Umstrittener Anruf in der "Heute"-Redaktion:"Erbärmliches Verständnis von Pressefreiheit"

Hat ein CSU-Sprecher ernsthaft versucht, die Berichterstattung über den politischen Gegner zu verhindern? Hans Michael Strepp gerät nach seinem umstrittenen Anruf in der "Heute"-Redaktion in die Bredouille. ZDF-Chefredakteur Peter Frey fordert eine Erklärung, die SPD drängt auf "lückenlose Aufklärung". Und im Netz ergießt sich der Spott über die Christsozialen.

CSU-Sprecher Hans Michael Strepp

Steht in der Kritik: CSU-Sprecher Hans Michael Strepp.

(Foto: SEYBOLDTPRESS)

Bei den Pressekonferenzen mit seinem Chef Horst Seehofer hat Hans Michael Strepp seit einiger Zeit ein Notizbuch mit der Aufschrift: "Das können Sie alles senden" dabei. Es ist der Renner im CSU-Shop, nachdem Seehofer im Sommer in einem ZDF-Interview seinen Frust über den damaligen Umweltminister Norbert Röttgen (CDU) freien Lauf ließ.

Mit den Worten "Das können Sie alles senden", gab Seehofer auch jene Passagen zur Ausstrahlung frei, als Moderator Claus Kleber und er längst ins Plaudern geraten waren. Eine absolute Seltenheit.

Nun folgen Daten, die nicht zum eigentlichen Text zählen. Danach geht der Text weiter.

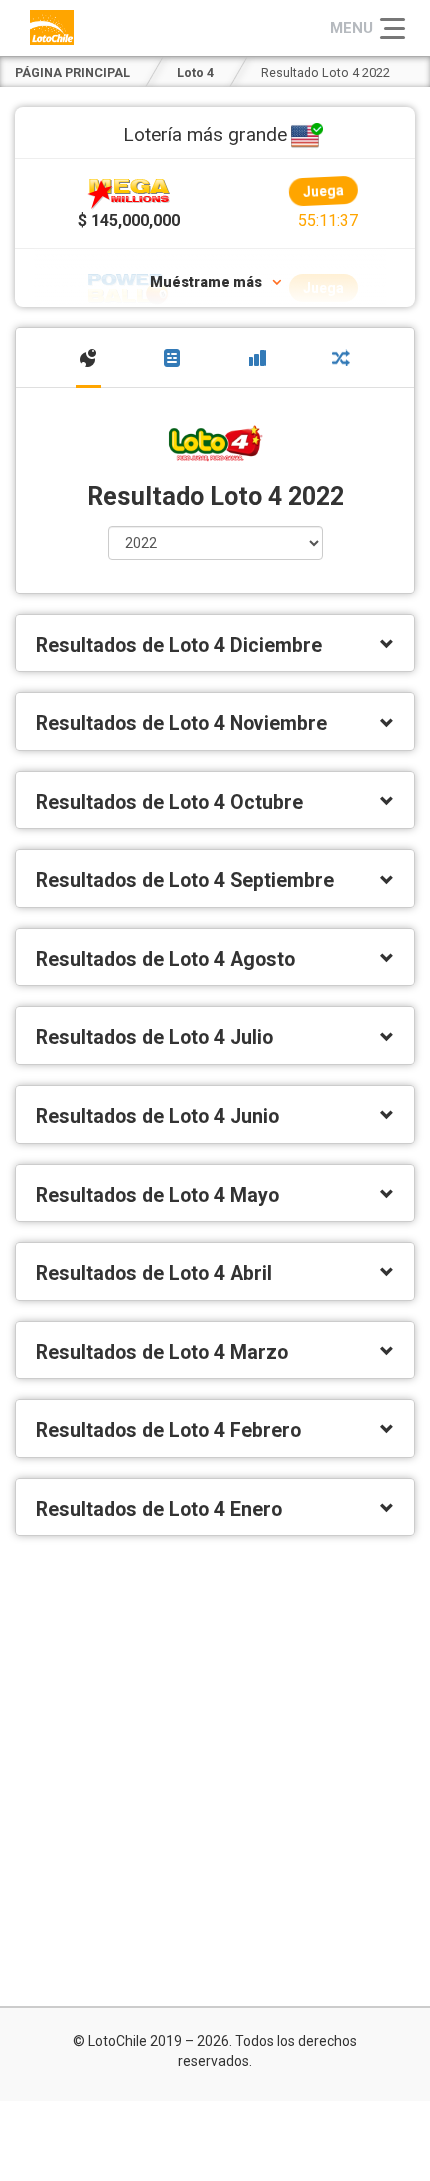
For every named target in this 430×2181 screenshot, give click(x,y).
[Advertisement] (215, 1771)
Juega (323, 195)
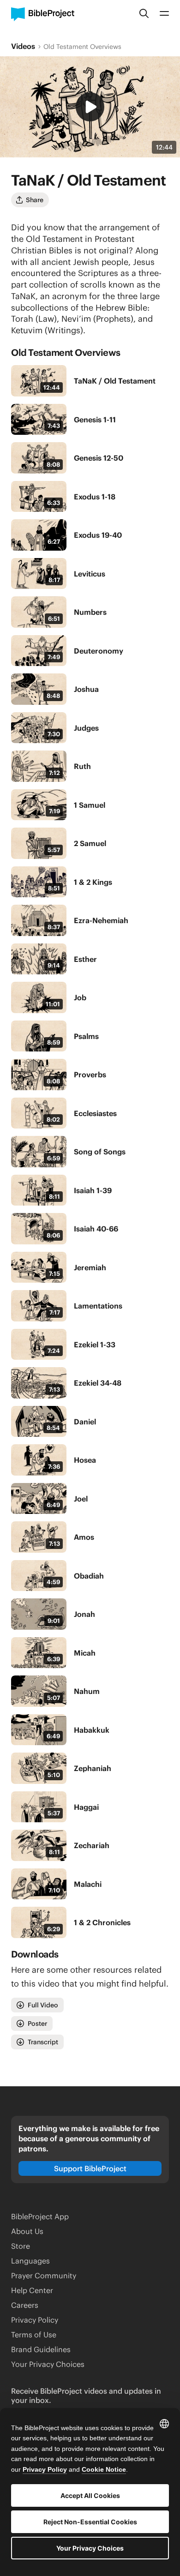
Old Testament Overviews (82, 46)
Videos (23, 46)
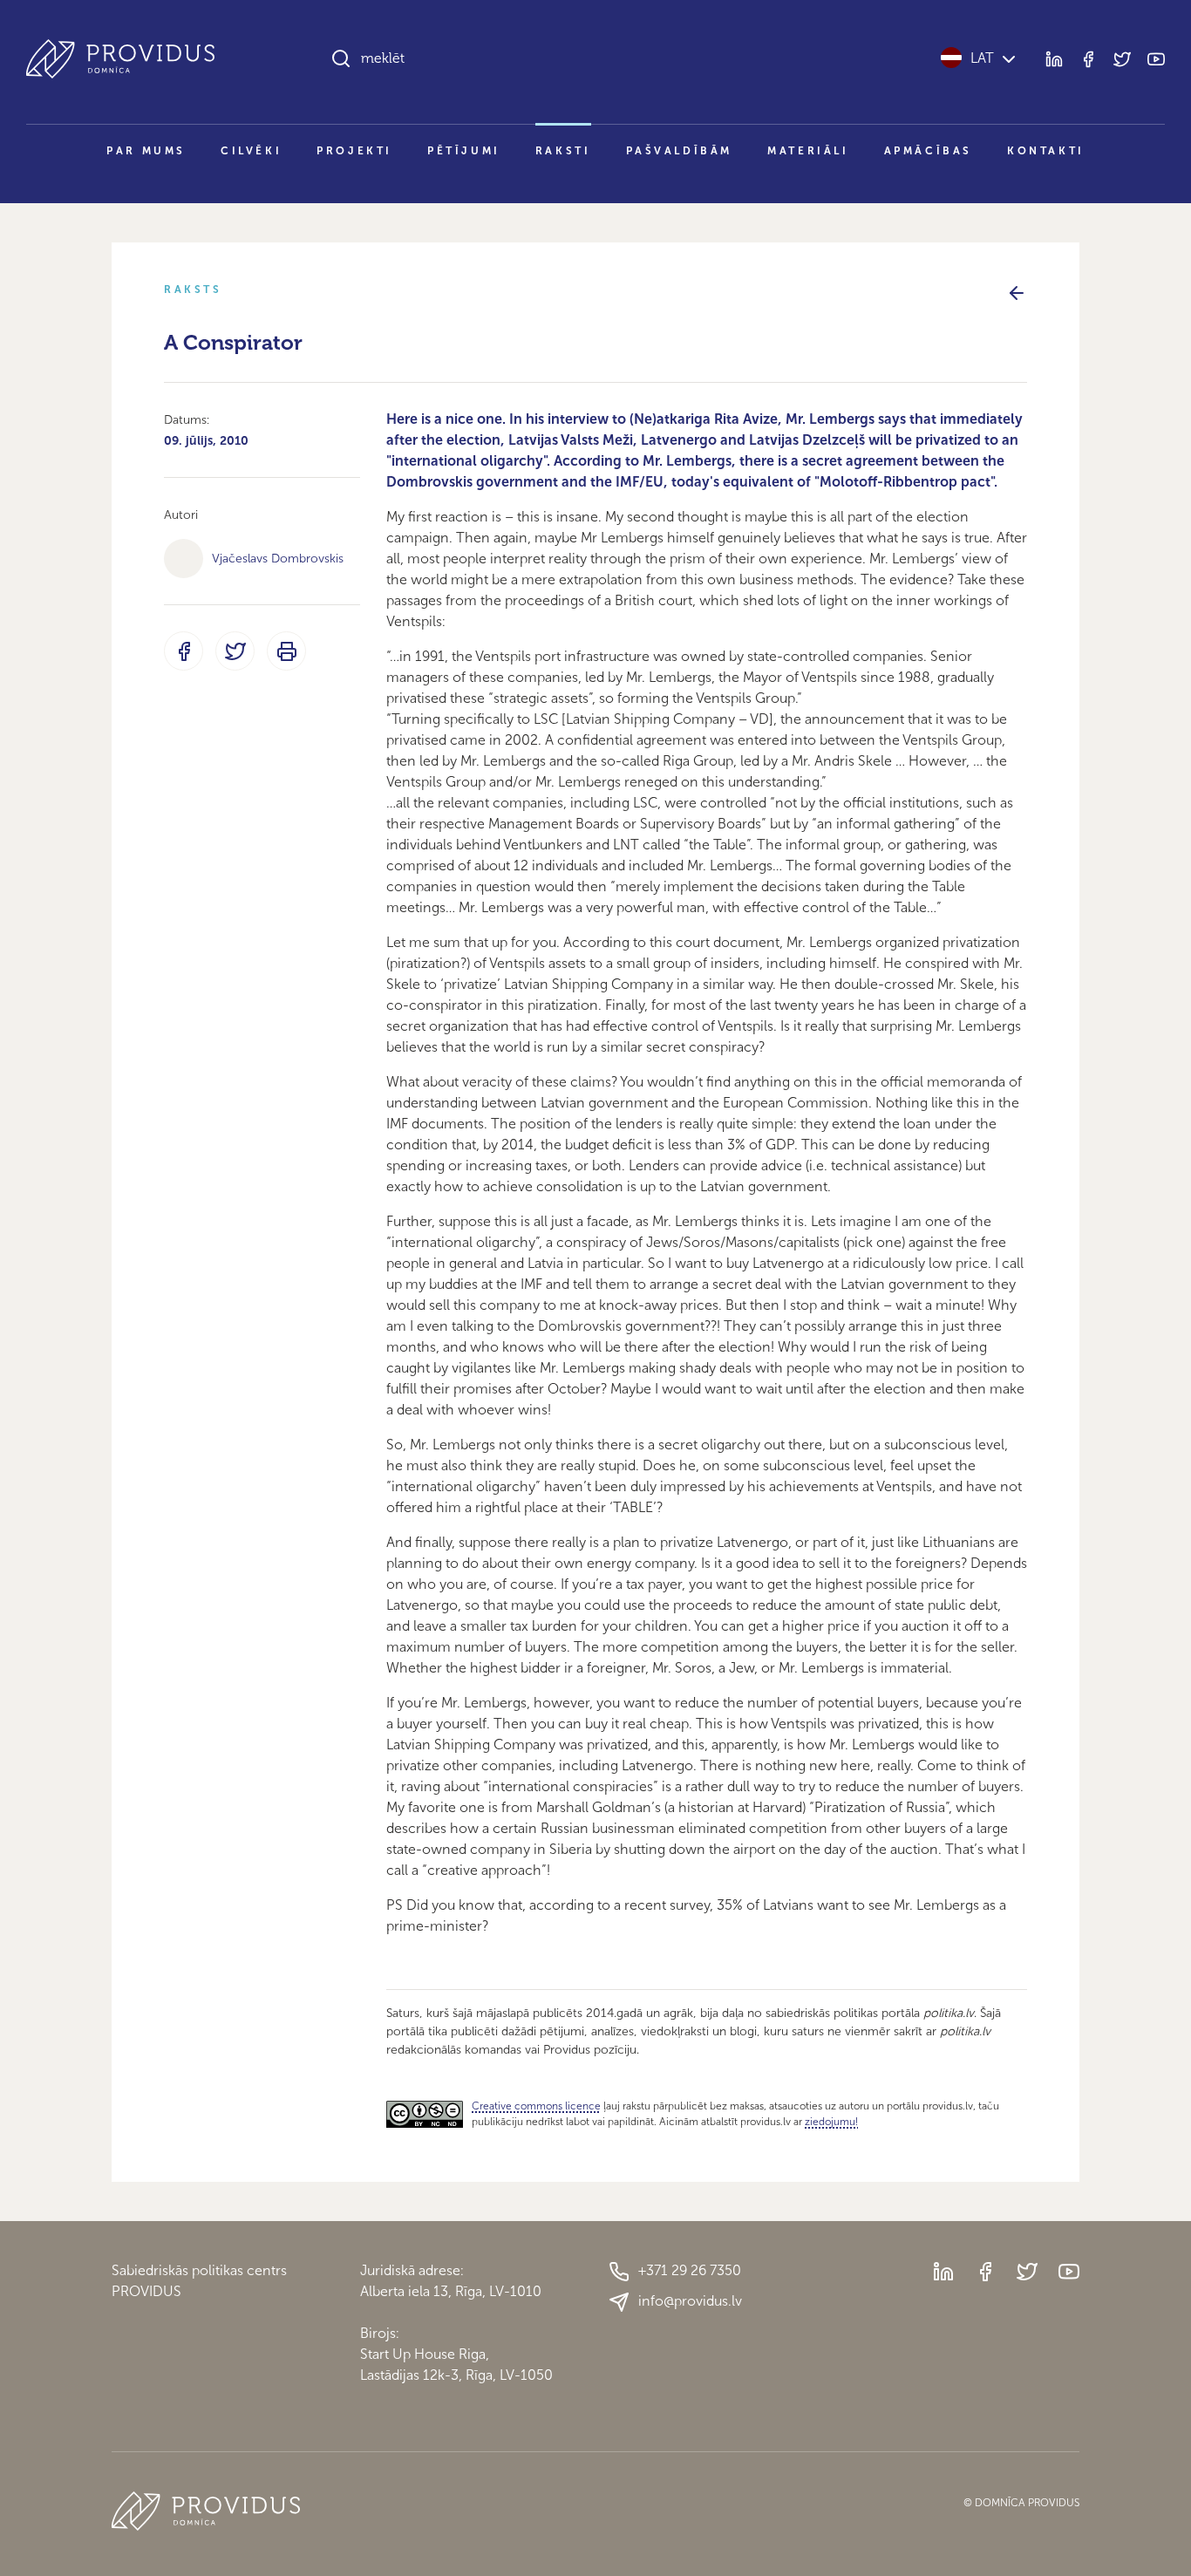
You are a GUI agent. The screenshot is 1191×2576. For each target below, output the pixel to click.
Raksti (563, 151)
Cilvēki (251, 151)
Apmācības (928, 151)
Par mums (146, 151)
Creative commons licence (536, 2106)
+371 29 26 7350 (689, 2270)
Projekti (354, 151)
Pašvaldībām (679, 151)
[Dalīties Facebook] (183, 651)
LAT (982, 58)
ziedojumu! (831, 2122)
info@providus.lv (690, 2301)
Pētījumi (463, 151)
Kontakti (1046, 151)
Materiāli (807, 151)
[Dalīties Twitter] (235, 651)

Nun sieht es so aus, als habe Strepp versucht, eine ZDF-Sendung zu verhindern - oder zumindest einen Bericht über den Parteitag der bayerischen SPD.

Dieser Anruf hat für jede Menge Wirbel gesorgt und Strepp jede Menge Kritik eingebracht. Nun fordert auch der Sender eine Stellungnahme von dem CSU-Sprecher. Strepp müsse die Frage beantworten, warum und mit welcher Intention er direkt in der Redaktion angerufen habe, sagte ZDF-Chefredakteur Peter Frey. Er sei mit der Reaktion der Kollegen sehr zufrieden: "Wir senden, was wir senden, egal wer anruft. Die heute-Redaktion hat ihre Unabhängigkeit bewiesen."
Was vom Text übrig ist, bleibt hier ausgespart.